Create map for profile and provider

yarn create:map [scope](optional)/[name] [provider_name]

Create mock map

yarn create:mock-map [scope](optional)/[name]

Test the map

We encourage using the Superface Testing to write tests.

1. Generate test boilerplate code

For mock provider call command:

yarn create:mock-map-test [scope](optional)/[name]

For real provider call command:

yarn create:test [scope](optional)/[name] [provider_name]

The create:test command creates test file alongside map .suma file. The test inputs and expected result will be pregenerated from profile examples.

The created code looks like this:

import { SuperfaceTest } from '@superfaceai/testing';

import { buildSuperfaceTest } from '../../../test-config';

describe(`scope/name/provider_name}`, () => {
  let superface: SuperfaceTest;

  beforeEach(() => {
    superface = buildSuperfaceTest({
      profile: 'scope/name',
      provider: 'provider_name',
    });
  });

  describe('UseCase', () => {
    it('performs successfully', async () => {
      const result = await superface.run({
        useCase: 'UseCase',
        input: {
          field1: '',
          field2: '',
        },
      });

      expect(() => result.unwrap()).not.toThrow();
      expect(result).toMatchSnapshot();
    });
  });
});

All inputs should be written directly to the test file and shouldn't use environment variables.

2. Make a call against live API to record traffic and create a snapshot

$ yarn test:record grid/[scope]/[name]/maps/[provider].test.ts

3. Check result in the snapshot

Snapshot for test run should be created in location:

grid/[scope]/[name]/maps/__snapshots__/[provider].test.ts.snap

4. Do post processing for traffic recording

We try to sanitize recordings and remove any sensitive data.
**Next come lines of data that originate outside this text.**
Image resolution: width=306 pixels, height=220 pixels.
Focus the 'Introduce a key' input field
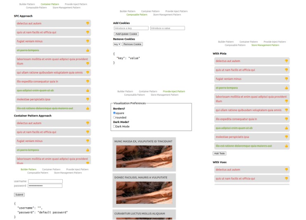point(131,28)
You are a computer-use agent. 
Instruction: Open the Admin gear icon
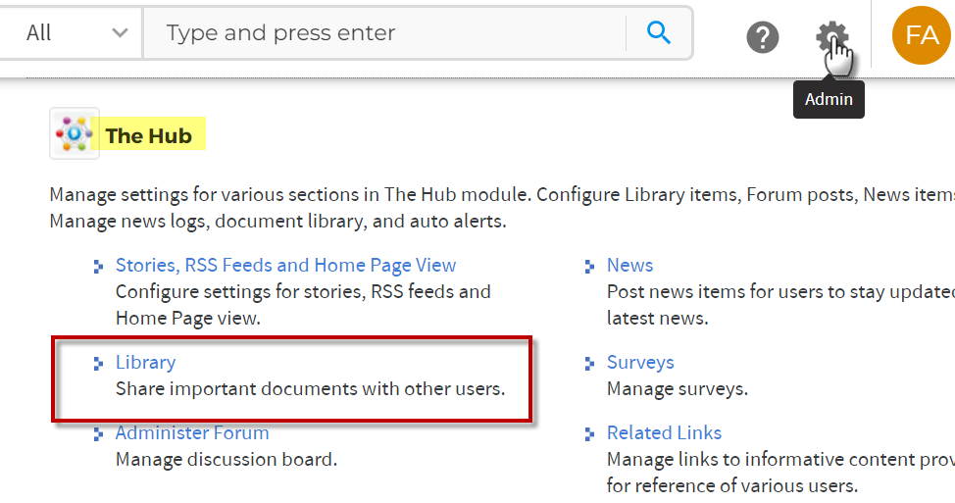point(832,37)
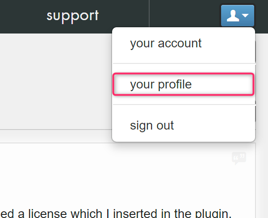
Task: Click the post text about the license
Action: tap(116, 213)
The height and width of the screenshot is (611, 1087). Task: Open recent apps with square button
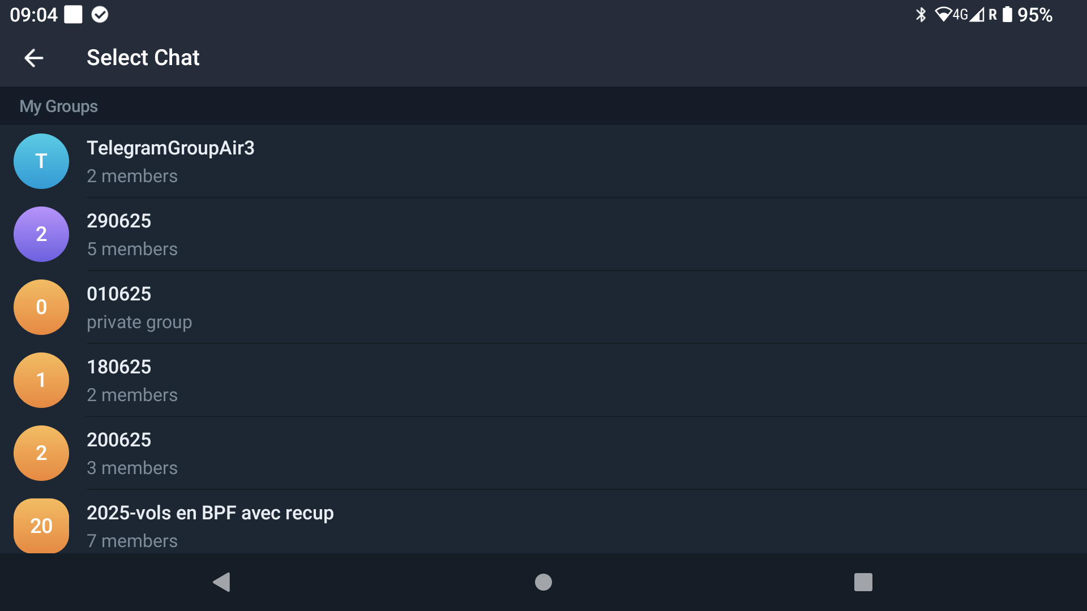pyautogui.click(x=863, y=582)
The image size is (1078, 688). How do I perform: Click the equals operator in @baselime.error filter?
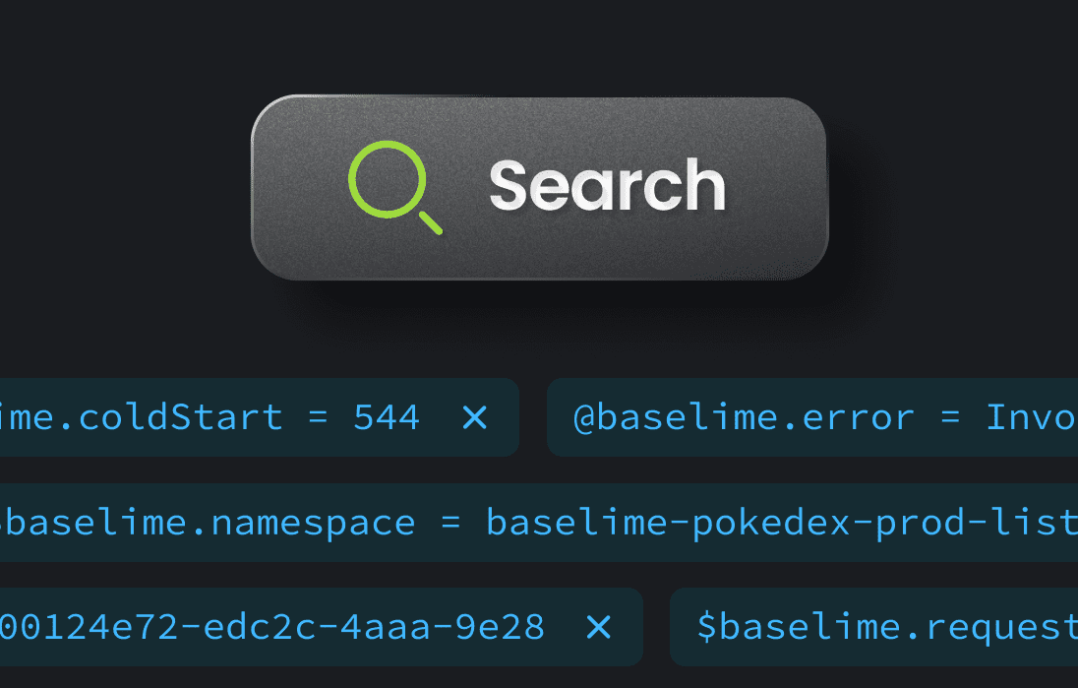(949, 417)
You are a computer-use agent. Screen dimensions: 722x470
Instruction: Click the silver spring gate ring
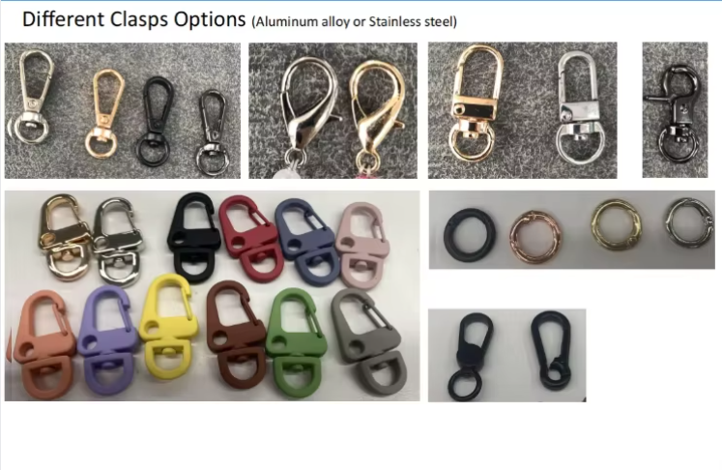coord(689,223)
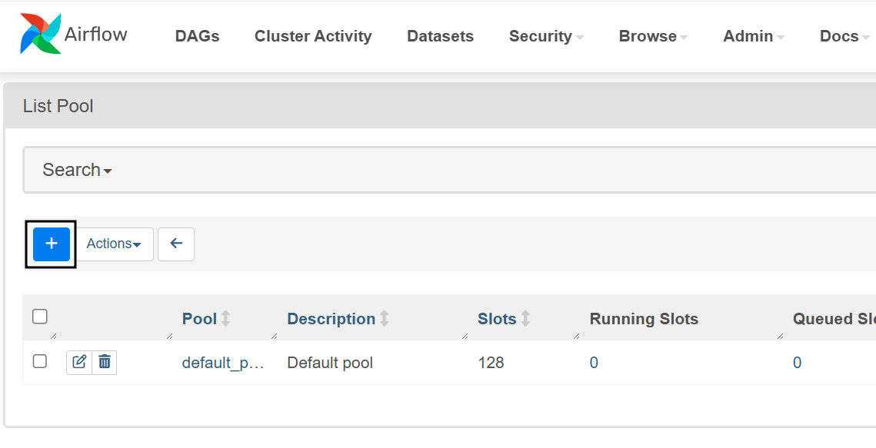876x448 pixels.
Task: Edit the default_pool record
Action: pyautogui.click(x=79, y=362)
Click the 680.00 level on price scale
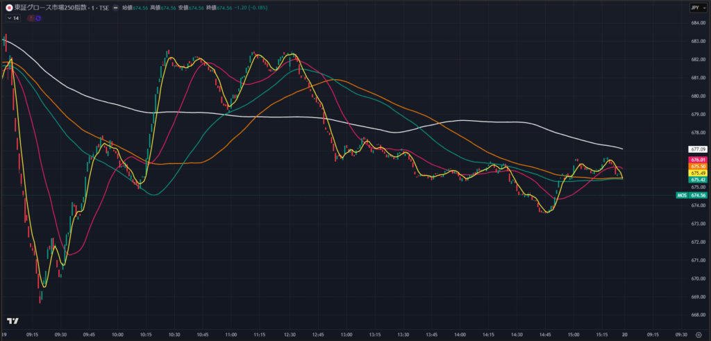This screenshot has height=341, width=711. pyautogui.click(x=697, y=96)
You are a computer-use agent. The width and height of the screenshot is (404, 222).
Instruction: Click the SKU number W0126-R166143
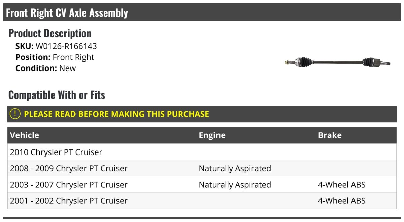66,46
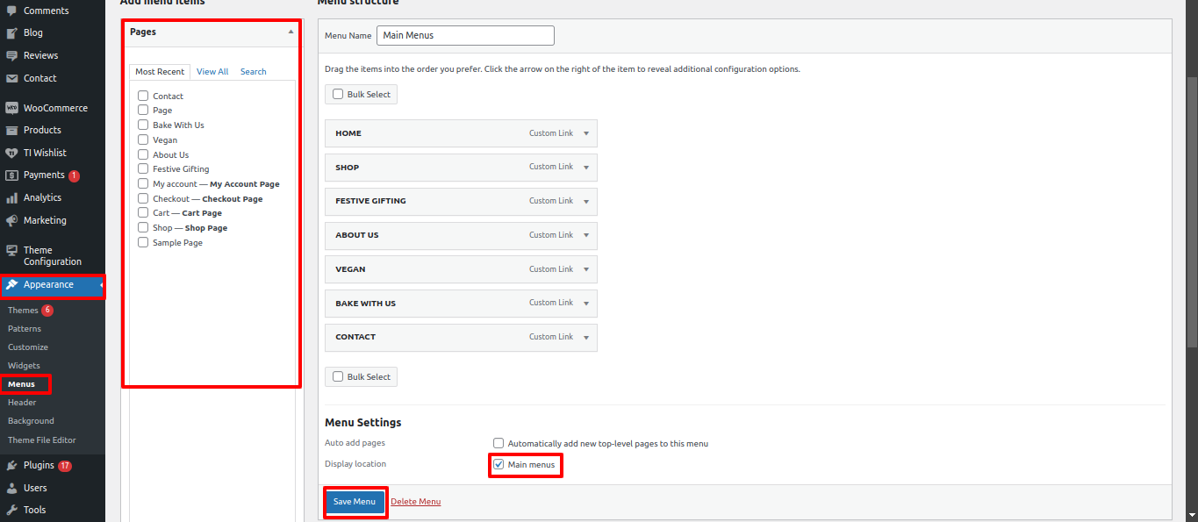The width and height of the screenshot is (1198, 522).
Task: Uncheck the Main menus display location
Action: click(499, 464)
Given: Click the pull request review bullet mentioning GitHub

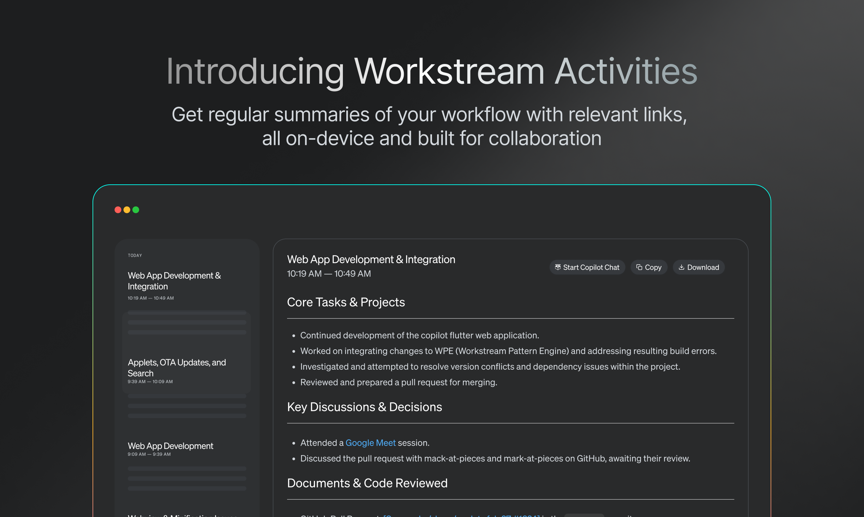Looking at the screenshot, I should click(495, 458).
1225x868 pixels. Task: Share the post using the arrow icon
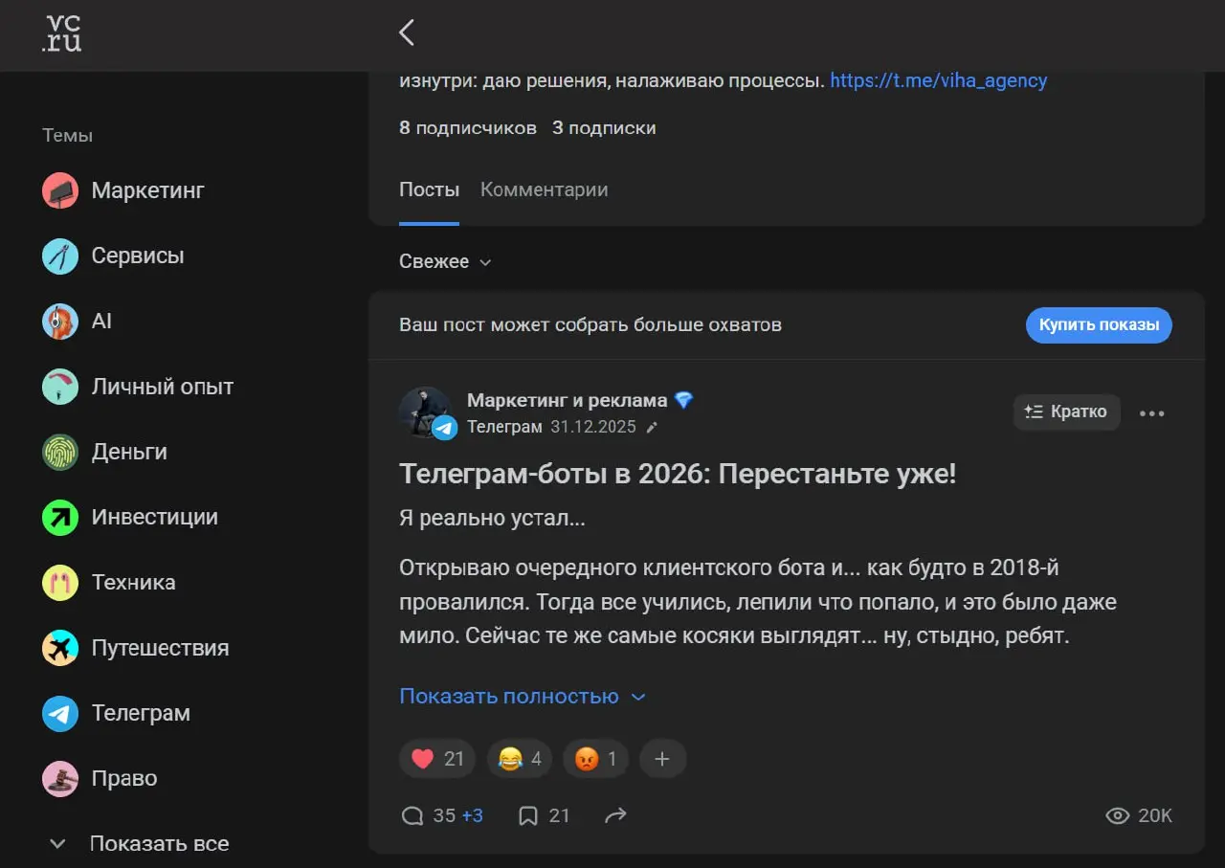pyautogui.click(x=615, y=814)
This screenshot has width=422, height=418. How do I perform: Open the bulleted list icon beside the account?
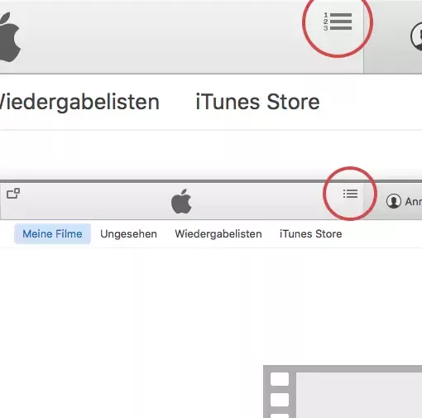(350, 194)
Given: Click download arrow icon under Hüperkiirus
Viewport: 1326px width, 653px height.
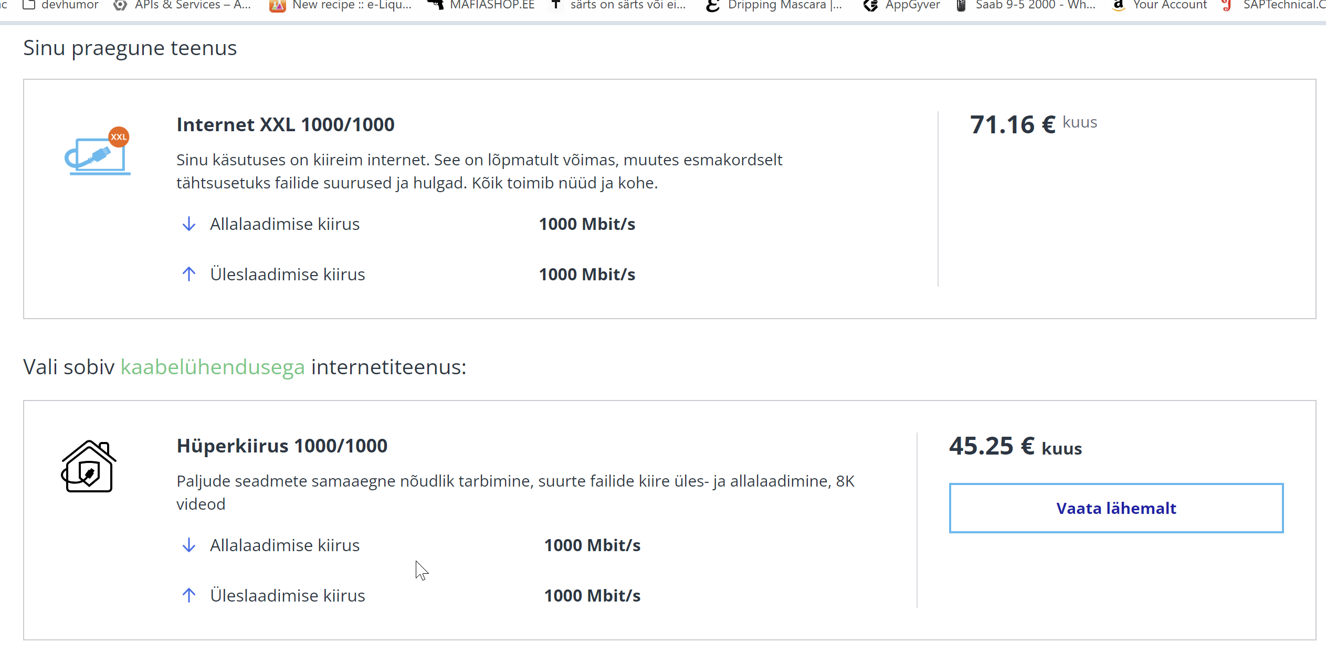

But you should still look at the recording and make sure it doesn't contain sensitive data such as credentials or personal information that shouldn't be public.

5. Run tests with recorded traffic

$ yarn test grid/[scope]/[name]/maps/example.test.ts

Debugging maps

You can set the OneSDK DEBUG environment variable to enable logging for debugging purposes:

DEBUG="superface:http*"

For example, when recording traffic:

$ DEBUG="superface:http*" yarn test:record grid/[scope]/[name]/maps/[provider].test.ts

Enviroment variables

Secretes used for authentication during tests are stored in .env and loaded using dotenv. Run cp .env.example .env to start from the template.

Automated publishing

Station uses Workflow to automate publishing. For details see the CI / CD workflow.

Contributing

Please open an issue first if you want to make larger changes

Feel free to contribute! Please follow the Contribution Guide.

Licenses of node_modules are checked during CI/CD for every commit. Only the following licenses are allowed:

  • 0BDS
  • MIT
  • Apache-2.0
  • ISC
  • BSD-3-Clause
  • BSD-2-Clause
  • CC-BY-4.0
  • CC-BY-3.0;BSD
  • CC0-1.0
  • Unlicense
  • UNLICENSED

Note: If editing the README, please conform to the standard-readme specification.